Locked nucleic acid as a novel technology for high affinity and accurate targeting of miRNAs in breast cancer diagnosis

Background and aims: MicroRNAs (miRNAs) are a novel class of short endogenous non-coding RNAs which act as post-transcriptional modulators of gene expression. Perturbed miRNA expression patterns have been observed in many human cancers, including breast cancer. Hence aberrant miRNA expression might be of potential use asdiagnostic and prognostic biomarker of these cancers. However, because of small size of miRNAs, the detection of mature miRNAs has been technically challenging.
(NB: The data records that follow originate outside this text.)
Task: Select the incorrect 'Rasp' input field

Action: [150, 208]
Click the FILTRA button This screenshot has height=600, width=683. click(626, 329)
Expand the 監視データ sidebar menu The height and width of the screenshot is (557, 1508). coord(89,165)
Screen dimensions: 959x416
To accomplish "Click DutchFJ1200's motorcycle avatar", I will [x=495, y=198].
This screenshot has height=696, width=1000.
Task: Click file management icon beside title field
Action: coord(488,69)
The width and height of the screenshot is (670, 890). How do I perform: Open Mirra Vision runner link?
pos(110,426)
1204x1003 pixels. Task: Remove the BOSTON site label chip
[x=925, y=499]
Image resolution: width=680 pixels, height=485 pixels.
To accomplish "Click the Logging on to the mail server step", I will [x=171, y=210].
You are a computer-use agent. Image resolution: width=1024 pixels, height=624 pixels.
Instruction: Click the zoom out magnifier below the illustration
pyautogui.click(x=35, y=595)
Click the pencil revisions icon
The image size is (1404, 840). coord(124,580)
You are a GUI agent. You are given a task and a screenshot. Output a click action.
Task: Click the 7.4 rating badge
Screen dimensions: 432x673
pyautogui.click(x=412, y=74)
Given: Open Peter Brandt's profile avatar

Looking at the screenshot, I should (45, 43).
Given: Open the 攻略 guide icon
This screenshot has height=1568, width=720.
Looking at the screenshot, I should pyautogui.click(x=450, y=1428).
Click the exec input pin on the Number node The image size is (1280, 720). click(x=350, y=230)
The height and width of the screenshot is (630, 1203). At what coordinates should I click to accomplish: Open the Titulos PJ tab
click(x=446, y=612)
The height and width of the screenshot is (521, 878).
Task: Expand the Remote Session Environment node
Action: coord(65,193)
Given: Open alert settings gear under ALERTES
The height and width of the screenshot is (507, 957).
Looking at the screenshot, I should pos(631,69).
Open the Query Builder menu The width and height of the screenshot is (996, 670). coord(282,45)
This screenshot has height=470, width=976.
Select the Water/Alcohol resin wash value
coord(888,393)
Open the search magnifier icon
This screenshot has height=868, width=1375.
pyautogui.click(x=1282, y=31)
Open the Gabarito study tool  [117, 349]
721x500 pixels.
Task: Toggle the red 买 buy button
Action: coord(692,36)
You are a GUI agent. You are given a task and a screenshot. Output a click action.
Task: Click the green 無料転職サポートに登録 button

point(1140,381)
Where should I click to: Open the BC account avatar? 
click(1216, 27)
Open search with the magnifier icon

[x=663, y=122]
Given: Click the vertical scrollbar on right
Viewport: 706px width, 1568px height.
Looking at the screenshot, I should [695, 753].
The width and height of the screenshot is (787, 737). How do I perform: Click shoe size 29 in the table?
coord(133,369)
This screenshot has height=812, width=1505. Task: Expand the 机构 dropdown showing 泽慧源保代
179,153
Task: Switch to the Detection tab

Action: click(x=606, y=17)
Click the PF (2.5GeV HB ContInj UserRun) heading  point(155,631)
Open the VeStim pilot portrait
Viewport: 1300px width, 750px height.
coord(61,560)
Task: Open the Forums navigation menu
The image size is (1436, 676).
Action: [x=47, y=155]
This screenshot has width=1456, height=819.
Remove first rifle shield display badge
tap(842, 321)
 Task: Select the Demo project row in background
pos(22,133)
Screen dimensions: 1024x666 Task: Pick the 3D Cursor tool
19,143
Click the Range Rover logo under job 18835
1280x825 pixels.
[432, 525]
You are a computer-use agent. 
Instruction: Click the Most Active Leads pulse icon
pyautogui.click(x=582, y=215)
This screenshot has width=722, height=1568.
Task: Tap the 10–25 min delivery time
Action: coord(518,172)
Locked nucleic acid (LNA) is a nucleic acid analogue containing one or more LNA nucleotide monomers with a bicyclic furanose unit locked in an RNA mimicking sugar conformation.This conformational restriction results in unprecedented hybridization affinity towards complementary single stranded RNA, and thus makes LNA uniquely suited for mimicking RNA structures and sequence specific targeting of RNA as antisense molecules in vitro or in vivo. In this article, at first we briefly describe the basic physiochemical properties of LNA. The central part of the review focuses on the mechanism underlying detection and analysis of microRNAs by LNA-modified oligonucleotide probes. Methods: By using miRNA databases and reviewing literatures, we have concentrated useful information in order to introduce the use of LNA technology for efficiently targeting of miRNAs in breast cancer researches. Results and conclusion: The remarkable hybridization properties of LNA, with respect to both affinity and specificity,position LNA as an enabling molecule for molecular biology research and RNA targeting. Use of LNA probes to target miRNAs increases thermal stability and hybridization specificity. Therefore, more accurate gene quantitation and allelic discrimination would be resulted.